--- Start of Passage given ---

WYOMISSING, Pa., March 31, 2016 -- Gaming and Leisure Properties, Inc. (the “Company” or “GLPI”) (NASDAQ:GLPI), the first publicly traded gaming-focused REIT in North America, today announced that it has priced and upsized its previously announced underwritten public offering from 19,000,000 shares of its common stock to 25,000,000 shares at a public offering price of $30.00 per share.  The Company has granted the underwriters a 30-day option to purchase up to an additional 3,750,000 shares of its common stock. The offering is expected to close on April 6, 2016, subject to customary closing conditions.

The estimated net proceeds from this offering are expected to be approximately $718 million (or $826 million if the underwriters exercise their option to purchase additional shares in full). The Company intends to use the net proceeds from this offering to partially fund its previously announced acquisition (the “Acquisition”) of substantially all of the real estate assets of Pinnacle Entertainment, Inc. (“Pinnacle”), including the repayment, redemption and/or discharge of a portion of certain debt associated with Pinnacle and the payment of transaction-related fees and expenses.  The offering is not conditioned upon the successful completion of the Acquisition or any other potential source of financing.  Pending such uses, the Company intends to use the net proceeds of this offering to reduce borrowings under the Company’s revolving credit facility or invest in interest-bearing accounts and short-term, interest-bearing securities.

--- End of Passage given ---
--- Start of Data records ---

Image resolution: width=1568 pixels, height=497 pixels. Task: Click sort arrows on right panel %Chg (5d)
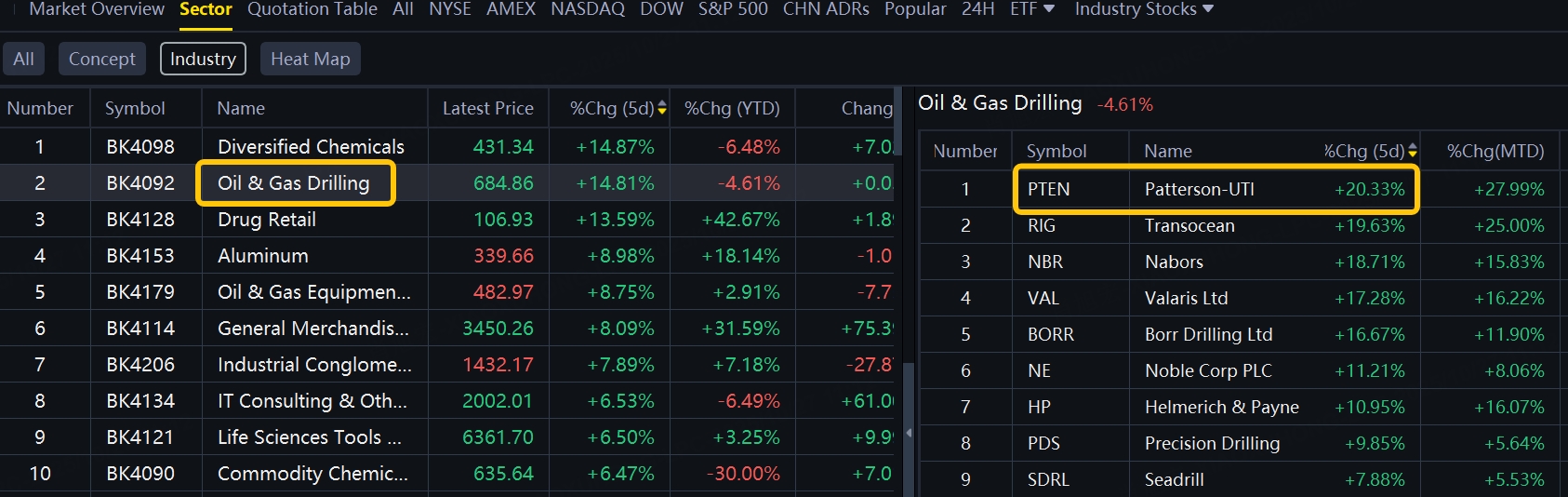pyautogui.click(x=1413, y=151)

--- End of Data records ---
--- Start of Data records ---

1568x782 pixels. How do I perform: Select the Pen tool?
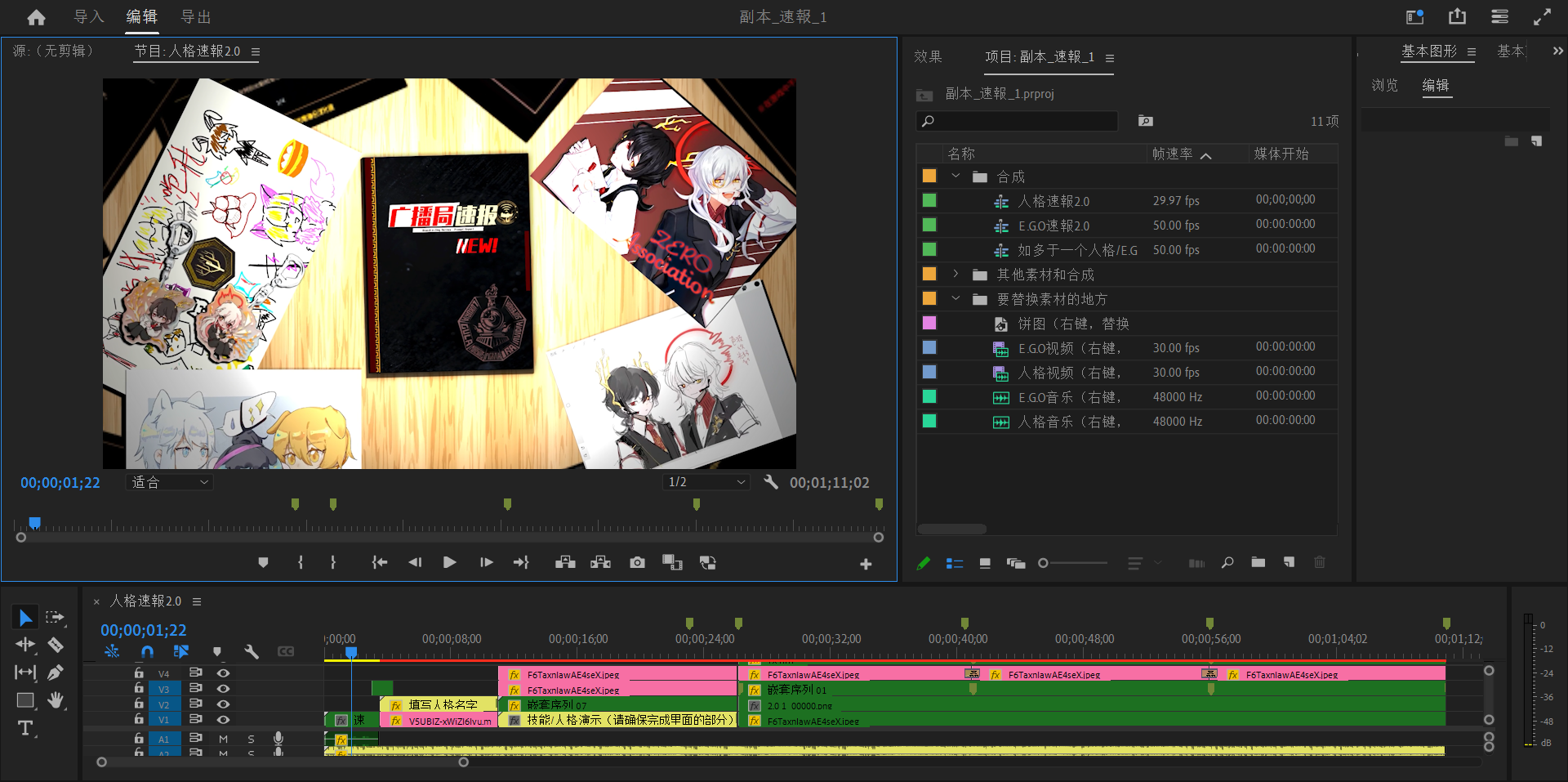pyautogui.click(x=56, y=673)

--- End of Data records ---

## Things to do:
• A. In the offering announcement, what public offering price per share was set for the common stock?
• B. Return the passage of the offering announcement between "WYOMISSING, Pa., March" and "customary closing conditions.", inclusive, copied word for word.

## Outputs:
• A. $30.00 per share.

• B.
WYOMISSING, Pa., March 31, 2016 -- Gaming and Leisure Properties, Inc. (the “Company” or “GLPI”) (NASDAQ:GLPI), the first publicly traded gaming-focused REIT in North America, today announced that it has priced and upsized its previously announced underwritten public offering from 19,000,000 shares of its common stock to 25,000,000 shares at a public offering price of $30.00 per share.  The Company has granted the underwriters a 30-day option to purchase up to an additional 3,750,000 shares of its common stock. The offering is expected to close on April 6, 2016, subject to customary closing conditions.